WHAT IS REQUIRED >> Beginning with the first line, copy out each line of the material until the line containing "Click the 1'200.00" has been copied as well.

INFORMATION >>
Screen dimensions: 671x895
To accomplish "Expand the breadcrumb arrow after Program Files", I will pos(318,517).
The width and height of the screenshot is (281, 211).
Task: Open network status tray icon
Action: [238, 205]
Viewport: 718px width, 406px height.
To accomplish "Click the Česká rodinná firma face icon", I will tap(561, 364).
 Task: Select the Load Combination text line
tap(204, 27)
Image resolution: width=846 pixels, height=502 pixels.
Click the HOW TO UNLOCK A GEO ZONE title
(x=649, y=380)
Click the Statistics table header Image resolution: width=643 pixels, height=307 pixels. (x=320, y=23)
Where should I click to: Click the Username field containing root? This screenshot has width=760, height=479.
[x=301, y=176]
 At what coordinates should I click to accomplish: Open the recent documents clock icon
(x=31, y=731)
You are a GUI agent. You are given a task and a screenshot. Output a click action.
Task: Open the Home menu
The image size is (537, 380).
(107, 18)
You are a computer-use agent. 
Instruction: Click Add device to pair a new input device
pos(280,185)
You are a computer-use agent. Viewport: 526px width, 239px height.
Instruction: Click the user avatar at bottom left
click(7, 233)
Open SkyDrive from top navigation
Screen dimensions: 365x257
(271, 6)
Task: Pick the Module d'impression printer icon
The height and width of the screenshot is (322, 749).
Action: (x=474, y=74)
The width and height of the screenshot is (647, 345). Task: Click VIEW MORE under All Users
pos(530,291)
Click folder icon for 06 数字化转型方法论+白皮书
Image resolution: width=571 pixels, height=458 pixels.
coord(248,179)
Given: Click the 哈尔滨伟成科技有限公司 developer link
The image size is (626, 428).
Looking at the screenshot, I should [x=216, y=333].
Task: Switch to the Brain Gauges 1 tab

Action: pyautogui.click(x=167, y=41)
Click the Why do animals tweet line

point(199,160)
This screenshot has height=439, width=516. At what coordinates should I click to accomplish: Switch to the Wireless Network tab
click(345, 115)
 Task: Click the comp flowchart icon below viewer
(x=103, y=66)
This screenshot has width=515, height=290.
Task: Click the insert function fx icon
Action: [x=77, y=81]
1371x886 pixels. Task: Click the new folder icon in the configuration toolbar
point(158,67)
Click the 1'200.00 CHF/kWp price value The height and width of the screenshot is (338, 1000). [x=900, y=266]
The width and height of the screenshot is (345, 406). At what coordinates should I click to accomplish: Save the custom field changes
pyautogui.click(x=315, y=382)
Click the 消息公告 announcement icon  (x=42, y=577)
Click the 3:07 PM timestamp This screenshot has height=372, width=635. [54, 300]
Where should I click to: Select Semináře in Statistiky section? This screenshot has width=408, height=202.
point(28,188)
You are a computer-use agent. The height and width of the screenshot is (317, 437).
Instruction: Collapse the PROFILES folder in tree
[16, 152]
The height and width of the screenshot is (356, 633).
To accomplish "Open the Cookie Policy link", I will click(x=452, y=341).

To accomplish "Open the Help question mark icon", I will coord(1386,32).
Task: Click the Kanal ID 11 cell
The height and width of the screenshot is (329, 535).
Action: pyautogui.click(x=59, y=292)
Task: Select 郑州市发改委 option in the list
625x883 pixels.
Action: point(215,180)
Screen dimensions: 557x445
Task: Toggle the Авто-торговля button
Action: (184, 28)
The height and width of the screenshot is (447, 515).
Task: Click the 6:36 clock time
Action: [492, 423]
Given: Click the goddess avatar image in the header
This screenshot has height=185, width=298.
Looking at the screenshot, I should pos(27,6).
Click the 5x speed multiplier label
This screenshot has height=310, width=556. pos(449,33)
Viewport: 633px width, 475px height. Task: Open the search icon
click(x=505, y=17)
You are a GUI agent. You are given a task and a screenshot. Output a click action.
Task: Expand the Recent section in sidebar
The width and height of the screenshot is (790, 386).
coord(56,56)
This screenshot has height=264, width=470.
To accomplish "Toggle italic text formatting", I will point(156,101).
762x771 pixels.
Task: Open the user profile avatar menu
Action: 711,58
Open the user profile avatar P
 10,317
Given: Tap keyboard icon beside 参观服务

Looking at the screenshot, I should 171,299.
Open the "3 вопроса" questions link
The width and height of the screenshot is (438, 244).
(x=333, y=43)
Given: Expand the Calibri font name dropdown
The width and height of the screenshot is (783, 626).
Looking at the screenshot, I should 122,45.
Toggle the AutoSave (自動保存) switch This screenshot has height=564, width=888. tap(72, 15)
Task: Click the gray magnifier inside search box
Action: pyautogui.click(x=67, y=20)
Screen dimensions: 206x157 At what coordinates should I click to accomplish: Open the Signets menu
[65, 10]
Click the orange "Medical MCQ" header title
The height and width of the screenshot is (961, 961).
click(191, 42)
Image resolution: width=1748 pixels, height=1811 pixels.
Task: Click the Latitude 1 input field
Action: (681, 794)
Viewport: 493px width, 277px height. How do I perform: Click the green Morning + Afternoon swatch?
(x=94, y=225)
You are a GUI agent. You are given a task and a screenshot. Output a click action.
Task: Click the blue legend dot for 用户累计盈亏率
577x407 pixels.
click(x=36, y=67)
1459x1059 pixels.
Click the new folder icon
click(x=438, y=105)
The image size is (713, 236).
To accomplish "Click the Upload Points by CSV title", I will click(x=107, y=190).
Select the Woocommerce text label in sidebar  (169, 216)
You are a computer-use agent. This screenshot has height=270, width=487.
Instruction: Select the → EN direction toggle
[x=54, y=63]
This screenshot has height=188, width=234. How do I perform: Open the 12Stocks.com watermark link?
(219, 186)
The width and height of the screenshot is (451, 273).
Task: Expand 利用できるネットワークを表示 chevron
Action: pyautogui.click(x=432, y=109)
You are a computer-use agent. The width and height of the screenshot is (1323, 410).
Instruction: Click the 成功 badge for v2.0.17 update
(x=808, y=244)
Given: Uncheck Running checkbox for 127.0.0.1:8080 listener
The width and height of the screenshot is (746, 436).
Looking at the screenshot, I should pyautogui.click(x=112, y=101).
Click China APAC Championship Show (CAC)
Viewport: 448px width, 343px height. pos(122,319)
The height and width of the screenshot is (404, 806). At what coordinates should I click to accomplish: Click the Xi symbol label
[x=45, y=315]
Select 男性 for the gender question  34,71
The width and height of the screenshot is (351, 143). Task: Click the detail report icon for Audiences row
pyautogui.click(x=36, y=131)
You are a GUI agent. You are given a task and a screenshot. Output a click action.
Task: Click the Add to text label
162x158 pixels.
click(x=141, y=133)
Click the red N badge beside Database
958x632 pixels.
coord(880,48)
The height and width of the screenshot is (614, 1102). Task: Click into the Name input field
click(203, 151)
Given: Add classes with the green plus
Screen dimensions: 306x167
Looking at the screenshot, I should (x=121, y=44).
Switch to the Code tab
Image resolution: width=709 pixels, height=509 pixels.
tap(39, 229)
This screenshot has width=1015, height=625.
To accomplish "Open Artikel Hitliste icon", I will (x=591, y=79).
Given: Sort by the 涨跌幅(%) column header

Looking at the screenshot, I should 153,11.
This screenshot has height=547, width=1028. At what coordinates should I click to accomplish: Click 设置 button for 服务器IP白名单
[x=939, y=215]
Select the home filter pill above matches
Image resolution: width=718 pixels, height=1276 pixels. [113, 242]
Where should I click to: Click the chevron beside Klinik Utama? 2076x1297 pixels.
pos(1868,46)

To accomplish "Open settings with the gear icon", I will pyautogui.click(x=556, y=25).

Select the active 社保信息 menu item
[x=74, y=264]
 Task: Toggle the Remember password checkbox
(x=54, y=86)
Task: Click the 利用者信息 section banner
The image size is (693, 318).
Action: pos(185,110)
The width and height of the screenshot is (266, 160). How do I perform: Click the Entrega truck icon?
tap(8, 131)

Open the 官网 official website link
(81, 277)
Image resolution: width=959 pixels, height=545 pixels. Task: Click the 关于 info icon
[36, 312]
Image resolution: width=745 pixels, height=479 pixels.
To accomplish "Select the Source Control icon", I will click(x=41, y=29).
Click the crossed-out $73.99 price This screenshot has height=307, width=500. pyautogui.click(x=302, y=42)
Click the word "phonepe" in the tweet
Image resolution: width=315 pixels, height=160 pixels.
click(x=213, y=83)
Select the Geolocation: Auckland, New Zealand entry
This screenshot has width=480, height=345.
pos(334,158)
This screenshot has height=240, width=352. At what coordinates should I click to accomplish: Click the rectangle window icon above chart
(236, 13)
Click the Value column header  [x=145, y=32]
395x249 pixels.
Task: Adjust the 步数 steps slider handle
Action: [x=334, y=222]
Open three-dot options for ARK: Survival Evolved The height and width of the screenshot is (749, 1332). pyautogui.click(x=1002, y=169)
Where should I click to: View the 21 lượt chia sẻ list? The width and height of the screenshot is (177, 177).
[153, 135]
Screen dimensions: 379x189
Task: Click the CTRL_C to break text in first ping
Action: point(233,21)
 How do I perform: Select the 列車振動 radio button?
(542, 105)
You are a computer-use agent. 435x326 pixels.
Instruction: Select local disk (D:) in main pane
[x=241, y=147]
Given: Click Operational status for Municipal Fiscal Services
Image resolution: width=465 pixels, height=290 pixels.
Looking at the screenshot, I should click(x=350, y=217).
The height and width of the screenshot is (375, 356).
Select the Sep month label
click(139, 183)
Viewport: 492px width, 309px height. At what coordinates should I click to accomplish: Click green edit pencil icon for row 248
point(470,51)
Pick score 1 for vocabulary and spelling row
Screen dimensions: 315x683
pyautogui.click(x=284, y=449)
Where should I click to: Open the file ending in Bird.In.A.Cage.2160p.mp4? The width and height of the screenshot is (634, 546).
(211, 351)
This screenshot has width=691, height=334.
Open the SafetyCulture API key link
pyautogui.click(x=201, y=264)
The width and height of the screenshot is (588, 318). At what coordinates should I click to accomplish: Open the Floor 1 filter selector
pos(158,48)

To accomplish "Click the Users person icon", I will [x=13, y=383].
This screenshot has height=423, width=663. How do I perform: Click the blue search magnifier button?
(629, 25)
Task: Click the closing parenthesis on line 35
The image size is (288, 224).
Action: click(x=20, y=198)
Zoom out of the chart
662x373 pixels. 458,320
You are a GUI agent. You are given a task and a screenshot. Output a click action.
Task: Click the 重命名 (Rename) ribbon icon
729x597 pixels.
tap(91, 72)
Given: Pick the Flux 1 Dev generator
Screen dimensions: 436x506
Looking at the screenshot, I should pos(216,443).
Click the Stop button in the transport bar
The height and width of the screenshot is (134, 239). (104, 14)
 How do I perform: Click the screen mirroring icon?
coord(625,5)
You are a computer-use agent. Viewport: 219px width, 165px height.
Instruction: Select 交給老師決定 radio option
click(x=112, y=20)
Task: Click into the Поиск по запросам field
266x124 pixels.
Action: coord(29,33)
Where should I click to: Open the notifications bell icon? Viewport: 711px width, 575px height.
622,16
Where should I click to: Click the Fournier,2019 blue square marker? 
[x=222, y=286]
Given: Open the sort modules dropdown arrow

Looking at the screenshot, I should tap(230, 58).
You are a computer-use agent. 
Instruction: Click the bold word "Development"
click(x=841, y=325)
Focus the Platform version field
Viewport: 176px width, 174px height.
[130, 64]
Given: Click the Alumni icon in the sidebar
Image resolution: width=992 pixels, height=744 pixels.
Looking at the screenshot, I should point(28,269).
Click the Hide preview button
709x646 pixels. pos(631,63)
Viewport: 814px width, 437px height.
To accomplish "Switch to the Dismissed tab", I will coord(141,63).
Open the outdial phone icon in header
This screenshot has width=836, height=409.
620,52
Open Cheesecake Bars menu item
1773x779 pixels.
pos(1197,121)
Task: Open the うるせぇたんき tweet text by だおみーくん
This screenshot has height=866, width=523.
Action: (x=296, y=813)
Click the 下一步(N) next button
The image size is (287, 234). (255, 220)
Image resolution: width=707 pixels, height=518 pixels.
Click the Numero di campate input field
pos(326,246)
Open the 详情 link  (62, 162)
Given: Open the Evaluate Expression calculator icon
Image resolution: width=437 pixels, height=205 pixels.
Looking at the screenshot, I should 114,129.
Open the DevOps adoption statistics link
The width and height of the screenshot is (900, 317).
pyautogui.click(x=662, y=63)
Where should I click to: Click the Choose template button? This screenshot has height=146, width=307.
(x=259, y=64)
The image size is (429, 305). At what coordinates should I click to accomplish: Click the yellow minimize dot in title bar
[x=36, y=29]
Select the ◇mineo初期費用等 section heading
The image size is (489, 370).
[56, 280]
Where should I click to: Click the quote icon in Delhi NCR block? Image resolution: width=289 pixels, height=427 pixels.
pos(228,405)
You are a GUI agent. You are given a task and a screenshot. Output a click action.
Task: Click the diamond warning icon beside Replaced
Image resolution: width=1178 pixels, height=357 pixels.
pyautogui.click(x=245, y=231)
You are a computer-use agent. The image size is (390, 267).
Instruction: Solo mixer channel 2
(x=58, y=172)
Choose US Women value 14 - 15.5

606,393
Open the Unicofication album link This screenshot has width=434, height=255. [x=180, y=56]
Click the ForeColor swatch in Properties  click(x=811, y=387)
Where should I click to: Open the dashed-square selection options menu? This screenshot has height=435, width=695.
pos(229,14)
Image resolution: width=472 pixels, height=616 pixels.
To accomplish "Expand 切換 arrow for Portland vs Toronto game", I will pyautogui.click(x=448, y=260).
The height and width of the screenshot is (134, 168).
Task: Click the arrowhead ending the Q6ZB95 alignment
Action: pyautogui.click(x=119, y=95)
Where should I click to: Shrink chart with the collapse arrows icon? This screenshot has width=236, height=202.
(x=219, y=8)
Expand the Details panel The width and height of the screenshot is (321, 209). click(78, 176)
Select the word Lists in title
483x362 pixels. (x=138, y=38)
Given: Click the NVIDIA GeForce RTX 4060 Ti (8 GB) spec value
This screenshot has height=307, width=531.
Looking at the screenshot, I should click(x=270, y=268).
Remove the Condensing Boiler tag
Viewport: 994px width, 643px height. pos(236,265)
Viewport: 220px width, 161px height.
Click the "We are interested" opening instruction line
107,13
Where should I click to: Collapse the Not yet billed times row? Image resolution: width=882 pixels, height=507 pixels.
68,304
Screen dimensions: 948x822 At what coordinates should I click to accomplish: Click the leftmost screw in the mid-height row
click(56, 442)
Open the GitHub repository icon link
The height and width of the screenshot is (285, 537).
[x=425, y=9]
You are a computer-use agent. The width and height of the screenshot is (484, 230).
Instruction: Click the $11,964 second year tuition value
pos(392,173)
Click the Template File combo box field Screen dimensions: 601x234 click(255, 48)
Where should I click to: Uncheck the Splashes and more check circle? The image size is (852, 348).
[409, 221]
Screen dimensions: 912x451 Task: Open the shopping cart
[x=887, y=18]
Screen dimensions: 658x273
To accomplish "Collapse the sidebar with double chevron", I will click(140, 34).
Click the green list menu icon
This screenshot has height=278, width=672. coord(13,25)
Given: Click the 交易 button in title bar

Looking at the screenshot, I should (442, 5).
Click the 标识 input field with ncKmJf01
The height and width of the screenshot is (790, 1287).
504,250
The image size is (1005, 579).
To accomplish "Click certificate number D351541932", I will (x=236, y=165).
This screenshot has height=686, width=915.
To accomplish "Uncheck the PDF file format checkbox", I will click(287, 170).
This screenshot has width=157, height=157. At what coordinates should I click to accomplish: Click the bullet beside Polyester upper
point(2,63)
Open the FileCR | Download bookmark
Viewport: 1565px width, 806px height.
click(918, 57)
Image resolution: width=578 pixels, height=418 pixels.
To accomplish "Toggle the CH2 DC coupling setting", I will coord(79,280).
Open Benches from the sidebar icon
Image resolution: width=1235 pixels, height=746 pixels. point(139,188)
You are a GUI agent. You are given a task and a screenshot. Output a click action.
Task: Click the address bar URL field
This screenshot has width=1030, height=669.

ANSWER SECTION >>
Screen dimensions: 671x895
To accomplish "Expand the breadcrumb arrow after Program Files", I will pos(318,517).
The width and height of the screenshot is (281, 211).
Task: Open network status tray icon
Action: [238, 205]
Viewport: 718px width, 406px height.
To accomplish "Click the Česká rodinná firma face icon", I will tap(561, 364).
 Task: Select the Load Combination text line
tap(204, 27)
Image resolution: width=846 pixels, height=502 pixels.
Click the HOW TO UNLOCK A GEO ZONE title
(x=649, y=380)
Click the Statistics table header Image resolution: width=643 pixels, height=307 pixels. (x=320, y=23)
Where should I click to: Click the Username field containing root? This screenshot has width=760, height=479.
[x=301, y=176]
 At what coordinates should I click to accomplish: Open the recent documents clock icon
(x=31, y=731)
You are a GUI agent. You are given a task and a screenshot. Output a click action.
Task: Open the Home menu
The image size is (537, 380).
(107, 18)
You are a computer-use agent. 
Instruction: Click Add device to pair a new input device
pos(280,185)
You are a computer-use agent. Viewport: 526px width, 239px height.
Instruction: Click the user avatar at bottom left
click(7, 233)
Open SkyDrive from top navigation
Screen dimensions: 365x257
(271, 6)
Task: Pick the Module d'impression printer icon
The height and width of the screenshot is (322, 749).
Action: (x=474, y=74)
The width and height of the screenshot is (647, 345). Task: Click VIEW MORE under All Users
pos(530,291)
Click folder icon for 06 数字化转型方法论+白皮书
Image resolution: width=571 pixels, height=458 pixels.
coord(248,179)
Given: Click the 哈尔滨伟成科技有限公司 developer link
The image size is (626, 428).
Looking at the screenshot, I should [x=216, y=333].
Task: Switch to the Brain Gauges 1 tab

Action: pyautogui.click(x=167, y=41)
Click the Why do animals tweet line

point(199,160)
This screenshot has height=439, width=516. At what coordinates should I click to accomplish: Switch to the Wireless Network tab
click(345, 115)
 Task: Click the comp flowchart icon below viewer
(x=103, y=66)
This screenshot has width=515, height=290.
Task: Click the insert function fx icon
Action: [x=77, y=81]
1371x886 pixels. Task: Click the new folder icon in the configuration toolbar
point(158,67)
Click the 1'200.00 CHF/kWp price value The height and width of the screenshot is (338, 1000). [x=900, y=266]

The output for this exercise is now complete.